# Tutorial

Use data from [ERA5-Land](https://www.ecmwf.int/en/era5-land) to examine time scales of variability in surface variables at the grid point closest to HU Beltsville.

We demonstrate some of the capabilities of [xarray](http://xarray.pydata.org/en/stable/) and other scientific Python packages.

This tutorial notebook is part of [zmoon92/hu-pbl-workshop-2020/tree/master/python-tutorial](https://github.com/zmoon92/hu-pbl-workshop-2020/tree/master/python-tutorial).

In [None]:
import calendar

import cartopy.crs as ccrs
import cartopy.feature as cfeature
from ipywidgets import interact, Dropdown
import matplotlib.pyplot as plt
import numpy as np
import pandas as pd
import pvlib
from scipy.fftpack import rfft, irfft
import seaborn as sns
import statsmodels.api as sm
import xarray as xr

In [None]:
%matplotlib notebook

plt.rcParams.update({
    "figure.autolayout": True,
    "axes.xmargin": 0,
})

# define some defaults
xrp = {
    "size": 5.2,  # height; if we pass it to xarray plot methods, it will create a new fig
    "aspect": 1.6,  # aspect * size = width
}
figsize = (xrp["size"]*xrp["aspect"], xrp["size"])  # width, height

## Pre

### Load the data

According to [the GRUAN page](https://www.gruan.org/network/sites/beltsville), we want to find the point closest to 39.0542 °N, 76.8775 °W. In ERA5-Land, which has a resolution of 0.1°, this turns out to be the point (39.1, -76.9). I have already extracted a few years of data for that point to the file `era5-land_bel.nc`. This file is available if you are running the notebook on the MyBinder for the repo (or have cloned the repo). Otherwise, you will need to download it if you want to follow along.

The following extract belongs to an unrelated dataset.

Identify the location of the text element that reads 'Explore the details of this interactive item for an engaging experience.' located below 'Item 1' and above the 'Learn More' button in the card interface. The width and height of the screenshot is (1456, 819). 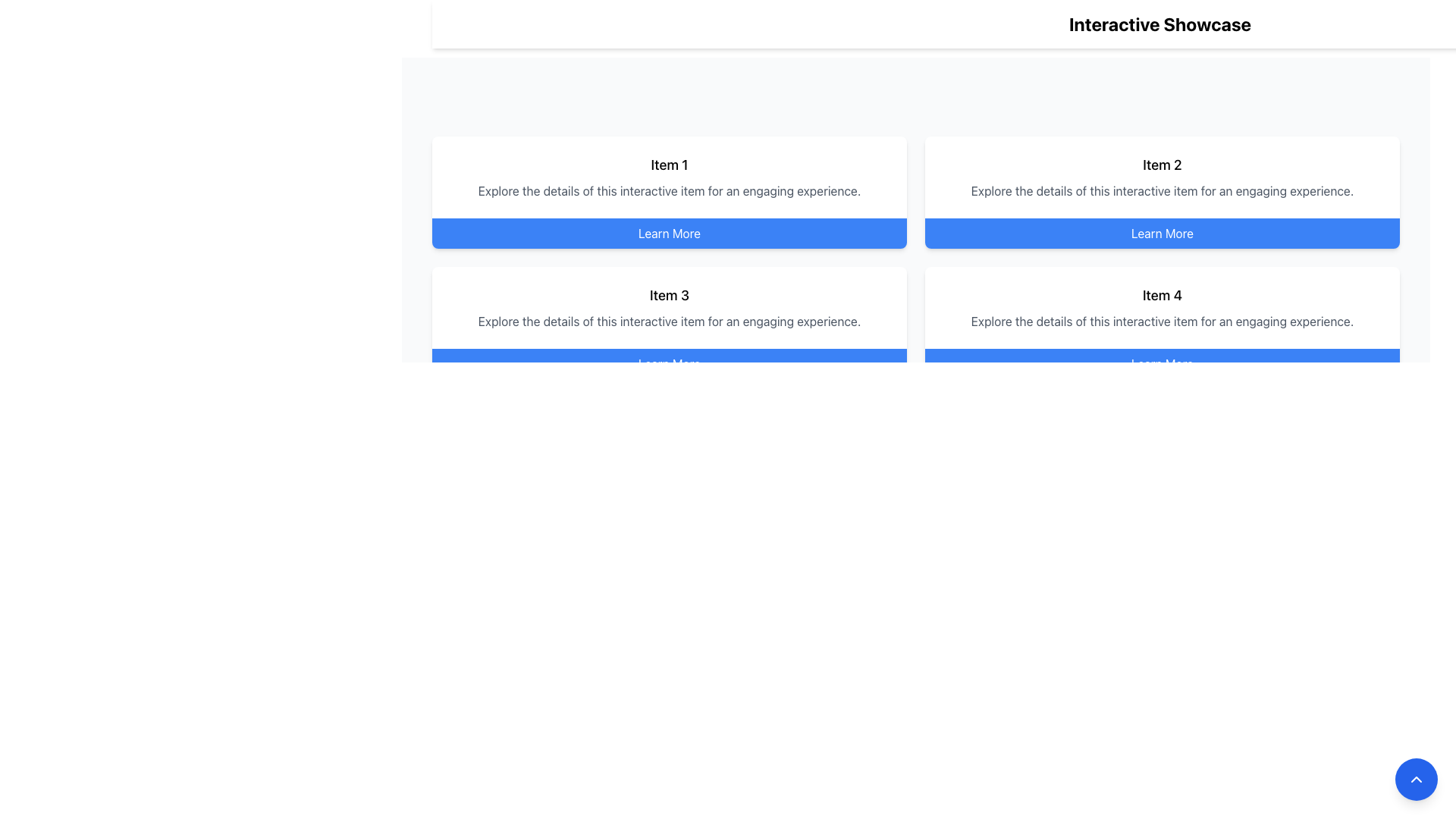
(669, 190).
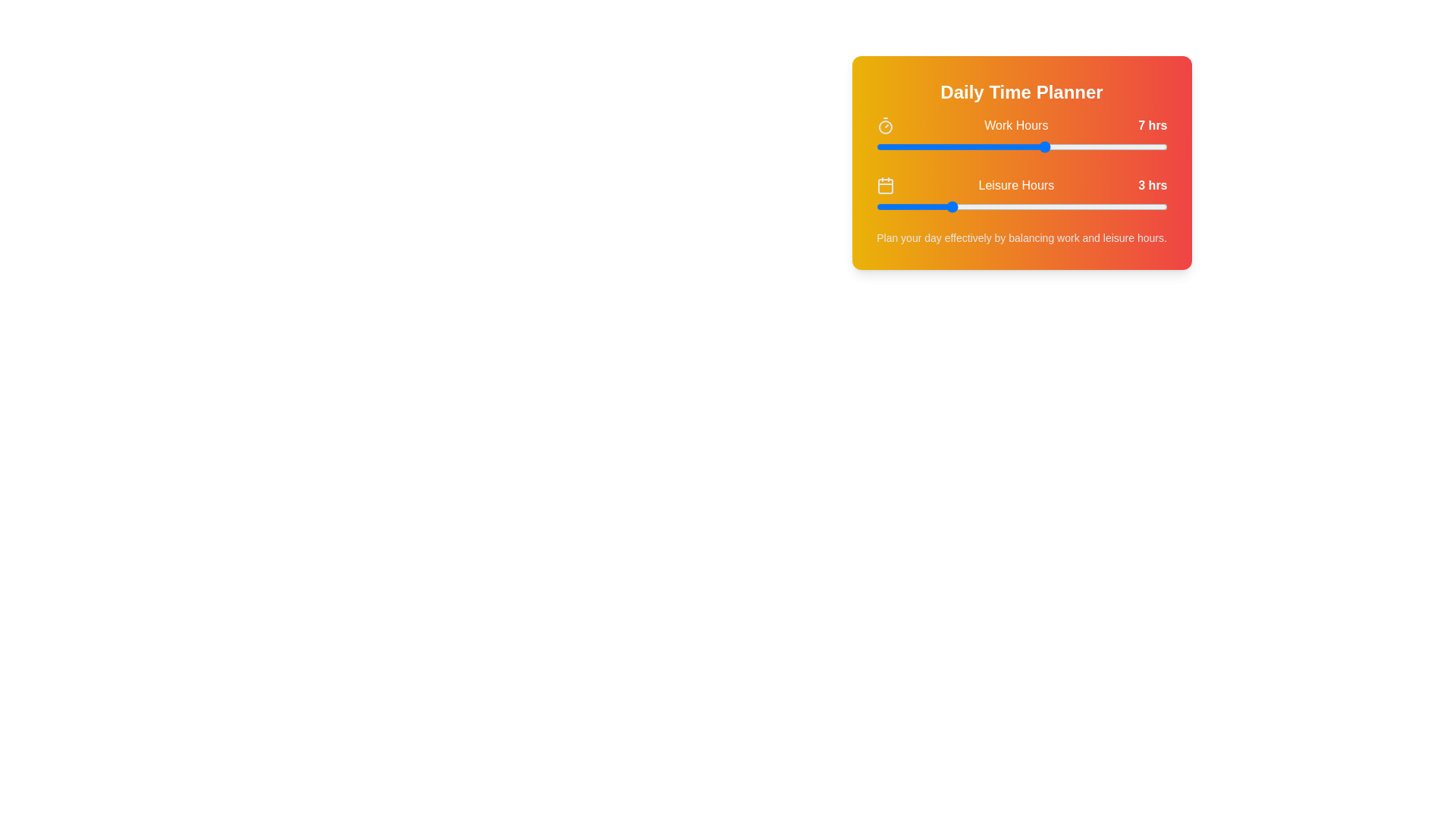  Describe the element at coordinates (1143, 146) in the screenshot. I see `work hours` at that location.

First, we load and examine the data set.

In the notebook, you can interact with the data set's fancy HTML representation, which will show up if you have xarray [v0.15.1+](http://xarray.pydata.org/en/stable/whats-new.html#v0-15-1-23-mar-2020).

In [None]:
ds = xr.open_dataset("era5-land_bel.nc")
ds

Examine a variable.

In [None]:
ds.t2m

### Sample time series plots

In [None]:
ds.u10.plot.line(**xrp);

Notice how xarray does all of the labeling for us, including units and descriptive name for the variable being plotted. This is possible because the data set we have loaded follows the [CF Conventions](https://cfconventions.org/), specifying `units` and `long_name` attributes for each variable.

See the [xarray guide to plotting page](http://xarray.pydata.org/en/stable/plotting.html) for more info.

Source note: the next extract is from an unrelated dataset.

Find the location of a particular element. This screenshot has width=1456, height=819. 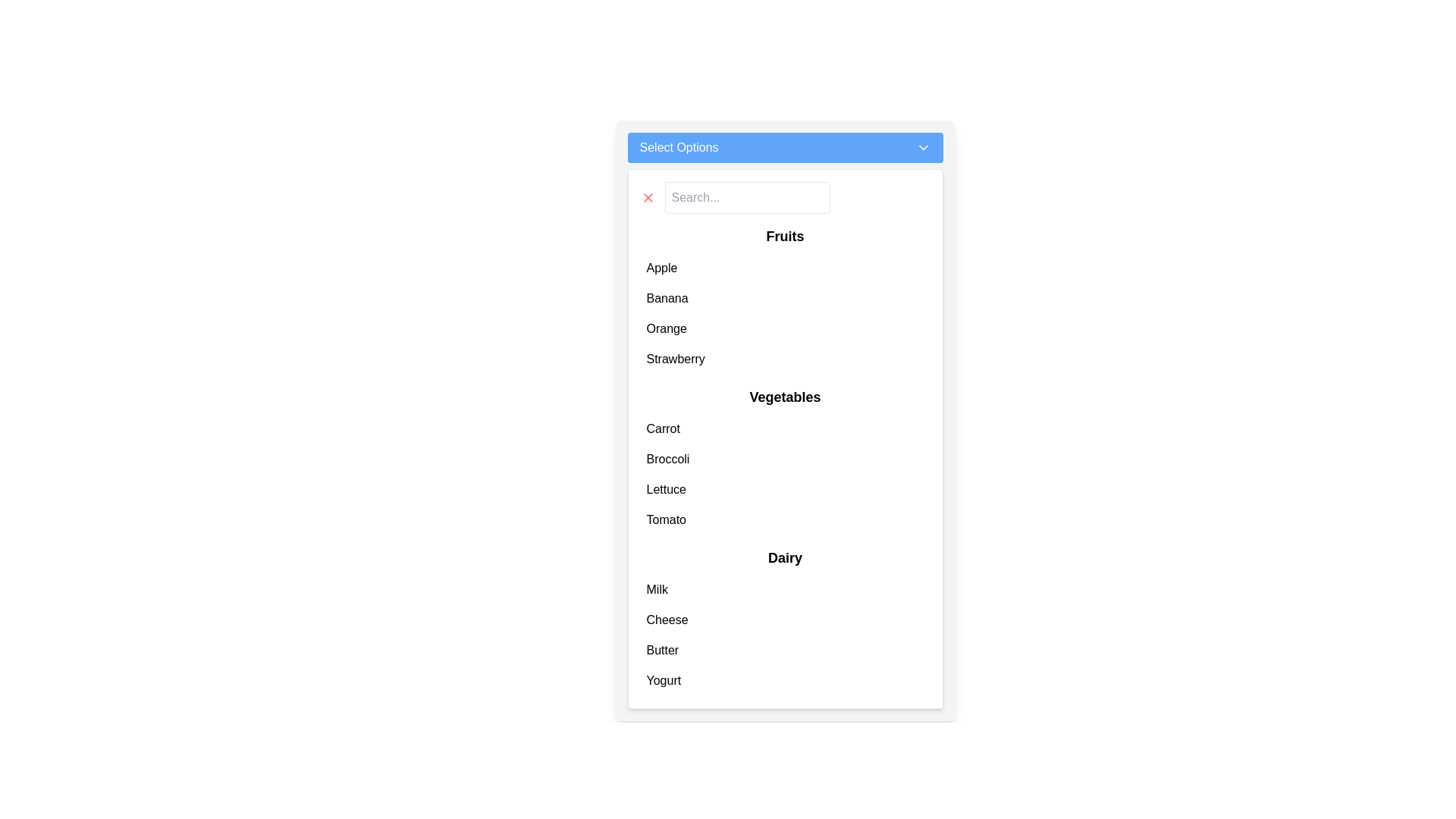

Using the [`.rolling` method](http://xarray.pydata.org/en/stable/generated/xarray.DataArray.rolling.html) of a data array, we can easily plot moving averages. Here we select the variable `t2m`, the 2-m temperature. See the [xarray indexing/selecting guide page](http://xarray.pydata.org/en/stable/indexing.html) for more info.

In [None]:
ds.t2m.plot.line(**xrp, lw=0.5, alpha=0.3, label="original hourly data")
ax = plt.gca(); ylabel = ax.get_ylabel()  # save the auto-added label

# Add some moving averages (the time resolution is 1 hour)
ds.t2m.rolling(time=24, center=True).mean().plot(lw=1.0, alpha=0.5, label="1 day moving average")
ds.t2m.rolling(time=24*30, center=True).mean().plot(lw=1.2, alpha=0.8, label="30 day moving average")
ds.t2m.rolling(time=24*90, center=True).mean().plot(lw=1.8, alpha=1.0, label="90 day moving average")
ax.set_ylabel(ylabel)  # put the label back
ax.legend();

👆 It appears that the near-surface temperature data we have could use some quality control: there are quite a few times when temperature spikes to ~310 K during the winter! But we won't worry about that now...

We see that adding more points to our moving average makes the seasonal cycle and interannual variability more clear.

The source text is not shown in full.